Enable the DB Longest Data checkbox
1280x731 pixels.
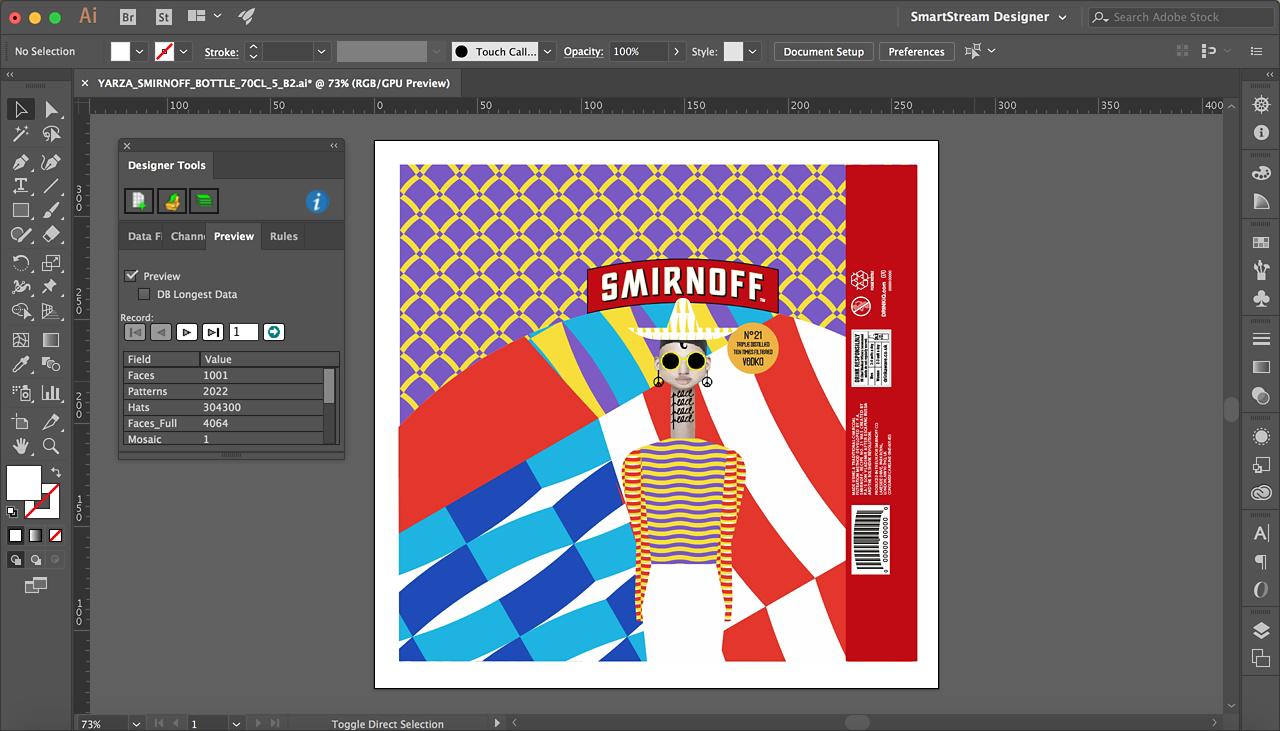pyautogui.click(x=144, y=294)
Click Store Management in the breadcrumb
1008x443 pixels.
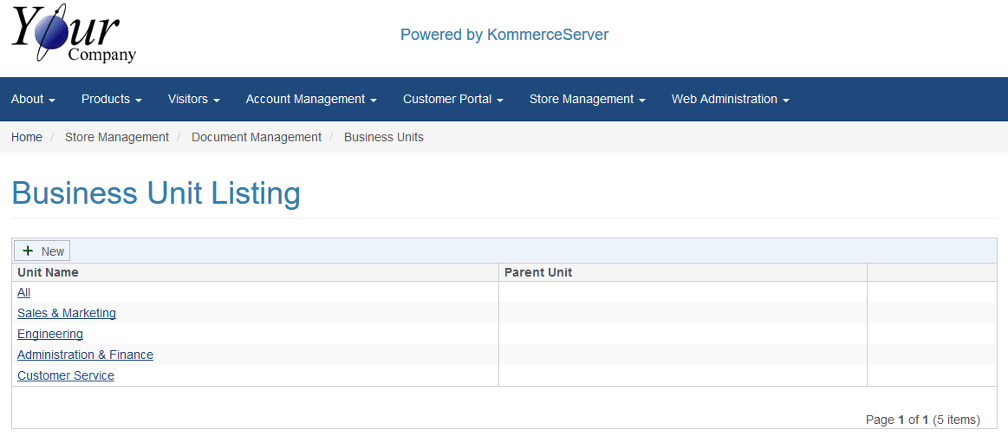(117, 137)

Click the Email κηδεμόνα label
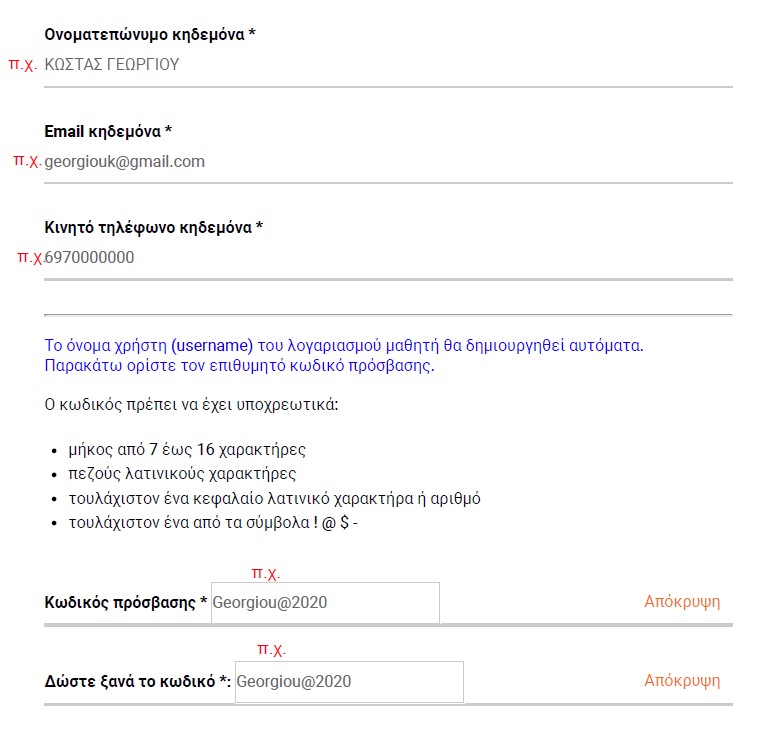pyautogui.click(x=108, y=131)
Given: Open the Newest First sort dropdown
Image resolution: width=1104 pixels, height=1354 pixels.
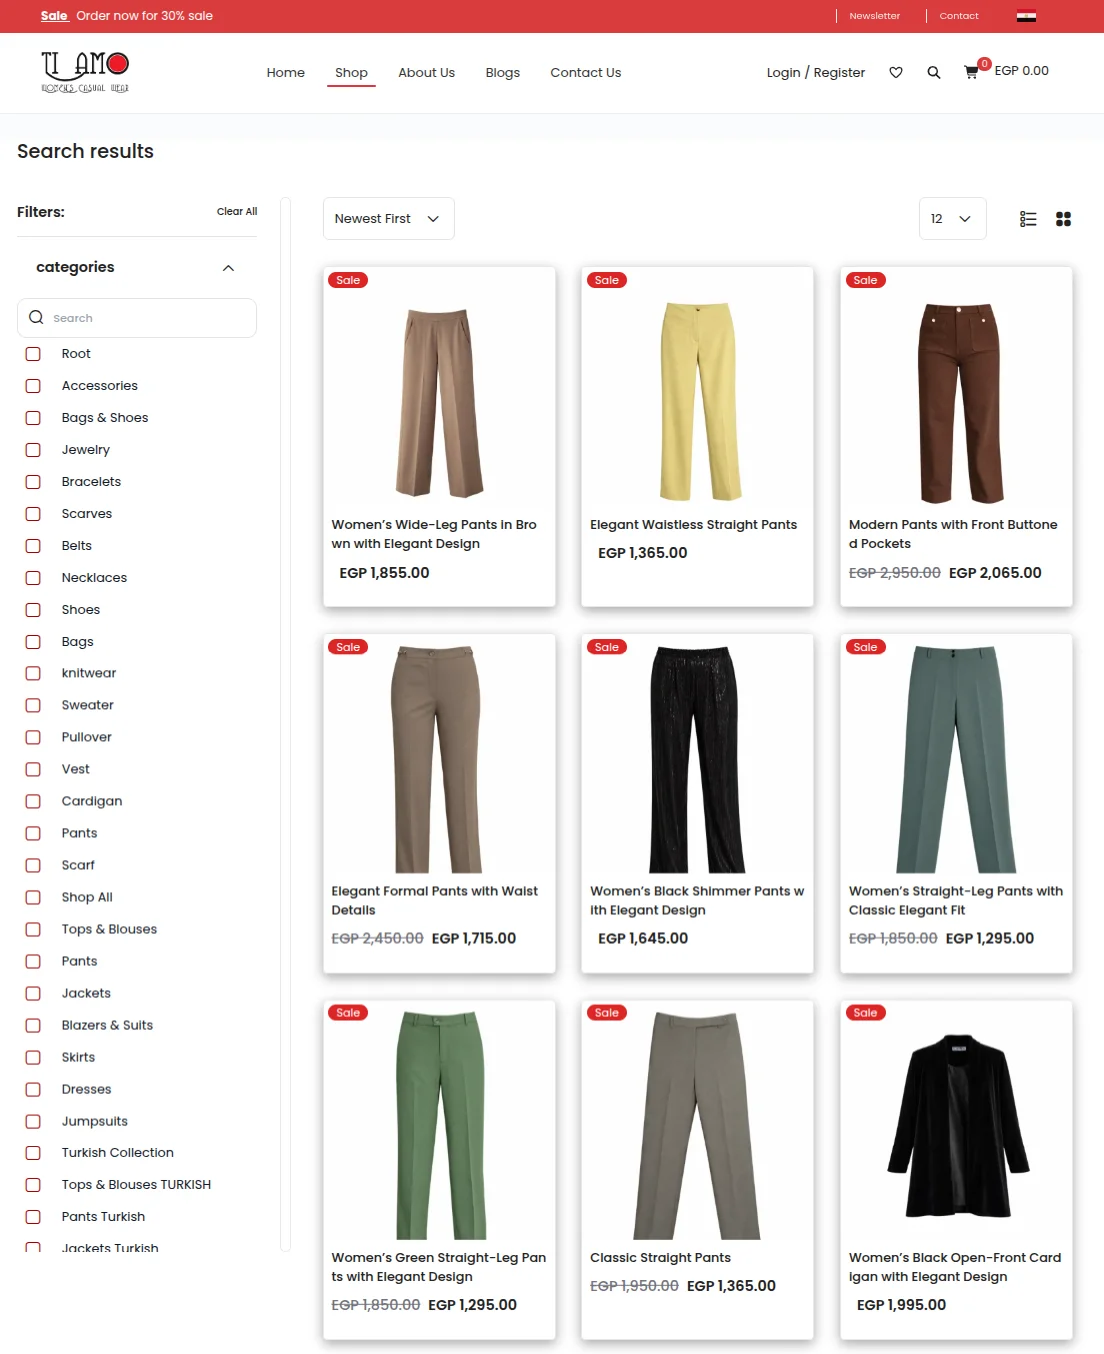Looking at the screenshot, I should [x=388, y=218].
_ _ _ _ _
» **WHAT TO DO**:
Quote exactly the lines from the line that contains "1008x443 pixels." through the last line of the listing, please, leaving out all pictures.

» **OUTPUT BELOW**:
1008x443 pixels.
(117, 137)

Click the Email κηδεμόνα label
pyautogui.click(x=108, y=131)
Given: Open the Newest First sort dropdown
Image resolution: width=1104 pixels, height=1354 pixels.
Looking at the screenshot, I should [x=388, y=218].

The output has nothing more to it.